__GIVEN INFORMATION__.
★ ★ ★
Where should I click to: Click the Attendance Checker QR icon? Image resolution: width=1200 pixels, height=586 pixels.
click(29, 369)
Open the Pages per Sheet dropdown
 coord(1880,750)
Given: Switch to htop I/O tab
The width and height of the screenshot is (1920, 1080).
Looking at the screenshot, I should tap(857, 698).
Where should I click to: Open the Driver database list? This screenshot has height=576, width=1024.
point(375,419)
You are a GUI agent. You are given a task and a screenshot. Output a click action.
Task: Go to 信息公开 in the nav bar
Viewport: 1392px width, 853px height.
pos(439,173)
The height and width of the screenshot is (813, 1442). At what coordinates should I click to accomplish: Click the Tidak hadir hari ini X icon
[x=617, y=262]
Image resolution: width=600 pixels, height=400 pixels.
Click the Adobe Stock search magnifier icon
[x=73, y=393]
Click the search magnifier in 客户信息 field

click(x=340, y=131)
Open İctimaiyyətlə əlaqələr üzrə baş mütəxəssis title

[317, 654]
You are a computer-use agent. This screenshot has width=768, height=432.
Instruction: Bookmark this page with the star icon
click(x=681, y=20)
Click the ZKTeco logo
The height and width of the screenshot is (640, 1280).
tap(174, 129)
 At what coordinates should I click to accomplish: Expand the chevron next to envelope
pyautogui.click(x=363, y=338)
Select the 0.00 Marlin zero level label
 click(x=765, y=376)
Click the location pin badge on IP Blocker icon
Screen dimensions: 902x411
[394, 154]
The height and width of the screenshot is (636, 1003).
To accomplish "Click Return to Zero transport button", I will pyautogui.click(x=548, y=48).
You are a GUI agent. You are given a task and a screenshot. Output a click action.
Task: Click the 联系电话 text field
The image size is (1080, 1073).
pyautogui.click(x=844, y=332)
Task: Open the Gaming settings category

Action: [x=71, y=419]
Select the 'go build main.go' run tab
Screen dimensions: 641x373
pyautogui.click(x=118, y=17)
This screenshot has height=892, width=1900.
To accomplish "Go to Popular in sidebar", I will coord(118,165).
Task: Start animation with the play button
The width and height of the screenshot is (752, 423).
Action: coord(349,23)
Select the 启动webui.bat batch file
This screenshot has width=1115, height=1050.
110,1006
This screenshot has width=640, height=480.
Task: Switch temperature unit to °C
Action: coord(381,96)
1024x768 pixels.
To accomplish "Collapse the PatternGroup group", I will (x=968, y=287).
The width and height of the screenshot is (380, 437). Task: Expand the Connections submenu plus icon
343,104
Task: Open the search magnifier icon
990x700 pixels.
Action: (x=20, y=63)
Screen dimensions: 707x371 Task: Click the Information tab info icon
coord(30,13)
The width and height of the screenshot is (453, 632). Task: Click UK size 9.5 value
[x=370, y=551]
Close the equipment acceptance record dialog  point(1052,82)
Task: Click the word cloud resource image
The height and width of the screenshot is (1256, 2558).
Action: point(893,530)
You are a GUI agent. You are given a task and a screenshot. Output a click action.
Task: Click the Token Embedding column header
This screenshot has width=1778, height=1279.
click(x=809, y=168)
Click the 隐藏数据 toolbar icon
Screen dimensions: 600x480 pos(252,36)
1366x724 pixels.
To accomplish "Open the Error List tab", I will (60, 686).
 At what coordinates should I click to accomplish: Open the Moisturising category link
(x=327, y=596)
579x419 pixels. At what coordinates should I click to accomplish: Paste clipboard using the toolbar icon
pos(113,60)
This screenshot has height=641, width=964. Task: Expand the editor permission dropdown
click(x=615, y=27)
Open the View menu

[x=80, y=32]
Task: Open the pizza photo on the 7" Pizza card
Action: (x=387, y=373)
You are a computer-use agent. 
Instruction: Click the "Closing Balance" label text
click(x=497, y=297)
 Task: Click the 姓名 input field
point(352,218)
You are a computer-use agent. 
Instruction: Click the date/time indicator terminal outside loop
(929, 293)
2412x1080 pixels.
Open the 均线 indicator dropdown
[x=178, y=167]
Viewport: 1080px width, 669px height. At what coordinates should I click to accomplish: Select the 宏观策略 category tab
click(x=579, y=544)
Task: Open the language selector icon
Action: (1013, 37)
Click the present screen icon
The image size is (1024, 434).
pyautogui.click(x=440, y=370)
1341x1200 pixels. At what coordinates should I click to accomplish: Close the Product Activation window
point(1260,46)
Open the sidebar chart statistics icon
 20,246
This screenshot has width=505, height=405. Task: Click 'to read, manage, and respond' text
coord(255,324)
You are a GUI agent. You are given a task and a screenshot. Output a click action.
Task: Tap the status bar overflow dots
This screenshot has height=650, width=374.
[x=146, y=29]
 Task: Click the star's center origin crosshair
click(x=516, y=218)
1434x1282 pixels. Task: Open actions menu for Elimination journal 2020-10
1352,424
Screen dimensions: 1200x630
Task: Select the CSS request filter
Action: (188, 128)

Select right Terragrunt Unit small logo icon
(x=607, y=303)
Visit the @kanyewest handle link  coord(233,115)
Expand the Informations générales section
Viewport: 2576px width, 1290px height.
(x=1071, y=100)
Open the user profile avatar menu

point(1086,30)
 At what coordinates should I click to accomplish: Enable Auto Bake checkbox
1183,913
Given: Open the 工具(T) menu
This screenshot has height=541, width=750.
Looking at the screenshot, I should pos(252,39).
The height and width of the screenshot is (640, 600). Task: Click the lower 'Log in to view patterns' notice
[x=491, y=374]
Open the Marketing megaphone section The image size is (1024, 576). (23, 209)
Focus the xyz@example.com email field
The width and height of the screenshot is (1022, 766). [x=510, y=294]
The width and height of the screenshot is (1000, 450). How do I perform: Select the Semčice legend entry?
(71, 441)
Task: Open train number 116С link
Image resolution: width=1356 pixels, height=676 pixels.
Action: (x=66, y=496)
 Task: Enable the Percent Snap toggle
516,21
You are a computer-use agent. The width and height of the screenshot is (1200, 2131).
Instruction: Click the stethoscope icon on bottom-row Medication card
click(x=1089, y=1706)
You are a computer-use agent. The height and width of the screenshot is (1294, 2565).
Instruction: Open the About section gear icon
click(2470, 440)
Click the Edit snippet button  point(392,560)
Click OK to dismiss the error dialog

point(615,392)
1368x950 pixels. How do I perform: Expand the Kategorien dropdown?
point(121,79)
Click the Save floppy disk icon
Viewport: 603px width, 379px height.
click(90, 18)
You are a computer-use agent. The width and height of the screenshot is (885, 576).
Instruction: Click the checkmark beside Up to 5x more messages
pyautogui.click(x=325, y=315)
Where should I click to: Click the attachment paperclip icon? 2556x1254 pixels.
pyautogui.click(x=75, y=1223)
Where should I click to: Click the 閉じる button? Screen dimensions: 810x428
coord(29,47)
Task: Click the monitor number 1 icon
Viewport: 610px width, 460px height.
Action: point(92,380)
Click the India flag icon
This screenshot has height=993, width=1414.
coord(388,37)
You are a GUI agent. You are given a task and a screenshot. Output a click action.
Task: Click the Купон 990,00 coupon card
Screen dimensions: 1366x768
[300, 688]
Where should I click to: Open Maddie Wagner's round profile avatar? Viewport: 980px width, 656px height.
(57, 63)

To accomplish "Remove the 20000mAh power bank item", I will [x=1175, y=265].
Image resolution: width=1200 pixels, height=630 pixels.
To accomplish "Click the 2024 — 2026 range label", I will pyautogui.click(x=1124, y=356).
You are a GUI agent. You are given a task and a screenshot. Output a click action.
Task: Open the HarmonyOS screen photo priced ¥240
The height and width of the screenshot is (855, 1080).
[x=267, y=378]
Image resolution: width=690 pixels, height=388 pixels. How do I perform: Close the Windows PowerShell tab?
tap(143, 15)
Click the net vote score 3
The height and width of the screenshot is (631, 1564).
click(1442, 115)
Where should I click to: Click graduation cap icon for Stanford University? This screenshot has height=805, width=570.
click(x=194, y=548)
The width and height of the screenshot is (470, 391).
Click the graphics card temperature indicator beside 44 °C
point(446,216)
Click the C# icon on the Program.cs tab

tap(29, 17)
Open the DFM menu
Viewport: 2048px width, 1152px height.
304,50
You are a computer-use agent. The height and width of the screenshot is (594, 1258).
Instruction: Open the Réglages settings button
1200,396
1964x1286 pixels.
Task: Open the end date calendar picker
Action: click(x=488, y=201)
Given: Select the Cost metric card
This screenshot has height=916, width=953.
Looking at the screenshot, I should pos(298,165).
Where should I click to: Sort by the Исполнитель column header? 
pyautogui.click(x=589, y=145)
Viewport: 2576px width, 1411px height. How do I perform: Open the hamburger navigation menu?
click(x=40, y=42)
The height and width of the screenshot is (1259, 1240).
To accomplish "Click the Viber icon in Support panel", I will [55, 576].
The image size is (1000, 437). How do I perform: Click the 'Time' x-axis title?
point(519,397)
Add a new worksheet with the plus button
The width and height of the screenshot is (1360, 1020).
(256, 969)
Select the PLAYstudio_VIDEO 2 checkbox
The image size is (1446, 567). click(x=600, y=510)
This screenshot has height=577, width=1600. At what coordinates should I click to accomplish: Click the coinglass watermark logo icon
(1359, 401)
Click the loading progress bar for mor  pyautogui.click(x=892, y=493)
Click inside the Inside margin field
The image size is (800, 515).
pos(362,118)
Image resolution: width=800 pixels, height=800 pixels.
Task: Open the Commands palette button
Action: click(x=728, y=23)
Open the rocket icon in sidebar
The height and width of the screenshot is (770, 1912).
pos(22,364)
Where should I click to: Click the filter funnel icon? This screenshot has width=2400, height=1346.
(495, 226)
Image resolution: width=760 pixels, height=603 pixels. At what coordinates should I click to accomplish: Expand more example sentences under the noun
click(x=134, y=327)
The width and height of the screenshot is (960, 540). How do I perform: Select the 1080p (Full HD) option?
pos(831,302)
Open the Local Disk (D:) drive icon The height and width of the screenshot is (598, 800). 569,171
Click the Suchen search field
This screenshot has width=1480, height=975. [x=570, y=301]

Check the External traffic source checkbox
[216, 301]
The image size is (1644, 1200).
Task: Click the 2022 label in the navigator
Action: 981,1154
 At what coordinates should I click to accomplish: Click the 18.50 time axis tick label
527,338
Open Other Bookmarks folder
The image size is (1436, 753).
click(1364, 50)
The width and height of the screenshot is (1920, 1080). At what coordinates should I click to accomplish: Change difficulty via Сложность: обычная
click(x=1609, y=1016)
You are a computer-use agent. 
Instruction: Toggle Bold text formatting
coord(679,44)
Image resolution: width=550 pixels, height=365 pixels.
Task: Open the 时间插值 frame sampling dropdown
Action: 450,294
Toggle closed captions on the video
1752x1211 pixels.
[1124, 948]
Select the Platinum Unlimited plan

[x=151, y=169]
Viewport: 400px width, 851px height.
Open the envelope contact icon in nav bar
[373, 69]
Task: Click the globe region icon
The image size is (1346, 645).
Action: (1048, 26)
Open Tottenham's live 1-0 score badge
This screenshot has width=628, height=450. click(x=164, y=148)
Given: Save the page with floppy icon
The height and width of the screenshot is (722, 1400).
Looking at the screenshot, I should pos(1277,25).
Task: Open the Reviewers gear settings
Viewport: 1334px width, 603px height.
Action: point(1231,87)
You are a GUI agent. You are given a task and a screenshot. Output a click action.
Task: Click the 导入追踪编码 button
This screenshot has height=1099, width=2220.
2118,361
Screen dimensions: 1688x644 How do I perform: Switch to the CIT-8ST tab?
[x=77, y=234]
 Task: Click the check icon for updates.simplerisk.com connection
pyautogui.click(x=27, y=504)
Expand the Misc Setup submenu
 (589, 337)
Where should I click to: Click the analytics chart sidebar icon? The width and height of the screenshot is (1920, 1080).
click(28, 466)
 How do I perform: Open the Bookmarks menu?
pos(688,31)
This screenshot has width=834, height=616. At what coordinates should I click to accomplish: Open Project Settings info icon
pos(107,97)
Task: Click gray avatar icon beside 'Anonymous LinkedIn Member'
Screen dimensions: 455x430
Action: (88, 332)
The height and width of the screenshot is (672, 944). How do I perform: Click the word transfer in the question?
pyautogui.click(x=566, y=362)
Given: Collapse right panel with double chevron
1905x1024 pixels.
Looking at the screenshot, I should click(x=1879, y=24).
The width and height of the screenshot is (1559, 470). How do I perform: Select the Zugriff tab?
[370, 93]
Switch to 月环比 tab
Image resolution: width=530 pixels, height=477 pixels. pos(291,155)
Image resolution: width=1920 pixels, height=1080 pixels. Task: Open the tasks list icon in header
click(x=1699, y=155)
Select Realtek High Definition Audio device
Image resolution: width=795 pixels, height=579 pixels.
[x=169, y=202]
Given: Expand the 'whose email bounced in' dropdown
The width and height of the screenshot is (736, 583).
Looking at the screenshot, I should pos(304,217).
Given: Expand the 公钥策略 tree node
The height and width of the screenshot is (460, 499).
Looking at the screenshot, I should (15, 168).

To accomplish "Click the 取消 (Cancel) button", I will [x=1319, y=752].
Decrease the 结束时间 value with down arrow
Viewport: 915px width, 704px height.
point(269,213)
★ ★ ★
__YOUR TASK__.
Copy the listing above exactly, from the line with "Task: Click the star's" to the line with "coord(29,47)".

__REPLY__.
 Task: Click the star's center origin crosshair
click(x=516, y=218)
1434x1282 pixels. Task: Open actions menu for Elimination journal 2020-10
1352,424
Screen dimensions: 1200x630
Task: Select the CSS request filter
Action: (188, 128)

Select right Terragrunt Unit small logo icon
(x=607, y=303)
Visit the @kanyewest handle link  coord(233,115)
Expand the Informations générales section
Viewport: 2576px width, 1290px height.
(x=1071, y=100)
Open the user profile avatar menu

point(1086,30)
 At what coordinates should I click to accomplish: Enable Auto Bake checkbox
1183,913
Given: Open the 工具(T) menu
This screenshot has height=541, width=750.
Looking at the screenshot, I should pos(252,39).
The height and width of the screenshot is (640, 600). Task: Click the lower 'Log in to view patterns' notice
[x=491, y=374]
Open the Marketing megaphone section The image size is (1024, 576). (23, 209)
Focus the xyz@example.com email field
The width and height of the screenshot is (1022, 766). [x=510, y=294]
The width and height of the screenshot is (1000, 450). How do I perform: Select the Semčice legend entry?
(71, 441)
Task: Open train number 116С link
Image resolution: width=1356 pixels, height=676 pixels.
Action: (x=66, y=496)
 Task: Enable the Percent Snap toggle
516,21
You are a computer-use agent. The width and height of the screenshot is (1200, 2131).
Instruction: Click the stethoscope icon on bottom-row Medication card
click(x=1089, y=1706)
You are a computer-use agent. The height and width of the screenshot is (1294, 2565).
Instruction: Open the About section gear icon
click(2470, 440)
Click the Edit snippet button  point(392,560)
Click OK to dismiss the error dialog

point(615,392)
1368x950 pixels. How do I perform: Expand the Kategorien dropdown?
point(121,79)
Click the Save floppy disk icon
Viewport: 603px width, 379px height.
click(90, 18)
You are a computer-use agent. The width and height of the screenshot is (885, 576).
Instruction: Click the checkmark beside Up to 5x more messages
pyautogui.click(x=325, y=315)
Where should I click to: Click the attachment paperclip icon? 2556x1254 pixels.
pyautogui.click(x=75, y=1223)
Where should I click to: Click the 閉じる button? Screen dimensions: 810x428
coord(29,47)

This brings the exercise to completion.